Kemudian hal tersebut juga harus dialami oleh Giordano Bruno yang diburu para inkuisisi Italia hanya karena karya ilmiahnya di bidang astronomi. Bruno menyembunyikan dirinya diberbagi negara di Eropa, hingga pada akhirnya ia berhasil ditangkap di Venice, Italia. Dia dikurung selama 6 tahun, tanpa buku, kertas, dan teman. Kemudian pihak otoritas spiritual gereja memindahkan Bruno dari Venice ke Roma. Dia dituduh murtad dan menulis karyanya yang bertentang dengan ajaran gereja. Tuduhan husus kepadanya ialah bahwa ia telah mengajarkan, terdapat pluralitas dunia. Setelah dipenjara selama 2 tahun, dia dituduh bersalah dan dibakar hidup-hidup.

Kumpulan Bahan:
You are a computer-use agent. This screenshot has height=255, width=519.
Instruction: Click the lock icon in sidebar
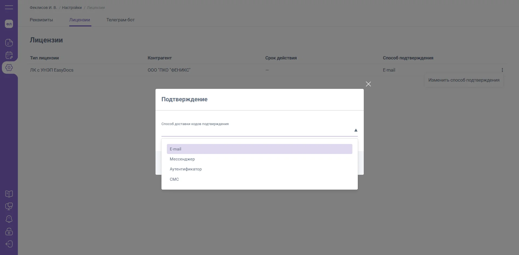(x=9, y=231)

Latihan untuk Dikerjakan:
(a) Salin kutipan tentang Giordano Bruno mulai dari "Kemudian hal tersebut" sampai dengan "dan dibakar hidup-hidup.".
(b) Teruskan kutipan tentang Giordano Bruno setelah kalimat terakhirnya.
Baris-baris di atas tidak perlu digunakan.

Jawaban per Tugas:
(a)
Kemudian hal tersebut juga harus dialami oleh Giordano Bruno yang diburu para inkuisisi Italia hanya karena karya ilmiahnya di bidang astronomi. Bruno menyembunyikan dirinya diberbagi negara di Eropa, hingga pada akhirnya ia berhasil ditangkap di Venice, Italia. Dia dikurung selama 6 tahun, tanpa buku, kertas, dan teman. Kemudian pihak otoritas spiritual gereja memindahkan Bruno dari Venice ke Roma. Dia dituduh murtad dan menulis karyanya yang bertentang dengan ajaran gereja. Tuduhan husus kepadanya ialah bahwa ia telah mengajarkan, terdapat pluralitas dunia. Setelah dipenjara selama 2 tahun, dia dituduh bersalah dan dibakar hidup-hidup.

(b)
Dominasi gereja pada saat itu membuat perkembangan ilmu pengetahuan yang didasarkan pada penelitian ilmiah terhambat. Gereja tidak segan-segan menghukum dan membunuh orang-orang yang menyatakan fakta yang bertentangan dengan ajaran gereja. Orang barat menamakan sejarah Eropa pada abad ke 15 dan 16 sebagai zaman Renaissance (kelahiran kembali), dimana kesadaran untuk mengemukakan fakta ilmiah yang rasional telah lahir kembali, meskipun mereka terpaksa harus mendapat hukuman atas kebenaran yang mereka ungkapkan. Kemudian abad ke-17 sampai abad ke-19 disebut sebagai zaman pencerahan (Enlightenment). Pada periode ini semangat rasionalisasi bergejolak di Eropa, para filosof, teolog, sosiolog, psikolog, sejarawan, politikus dan lain sebagainya menulis berbagai karya yang menitikberatkan pada aspek kemanusiaan, kebebasan dan keadilan.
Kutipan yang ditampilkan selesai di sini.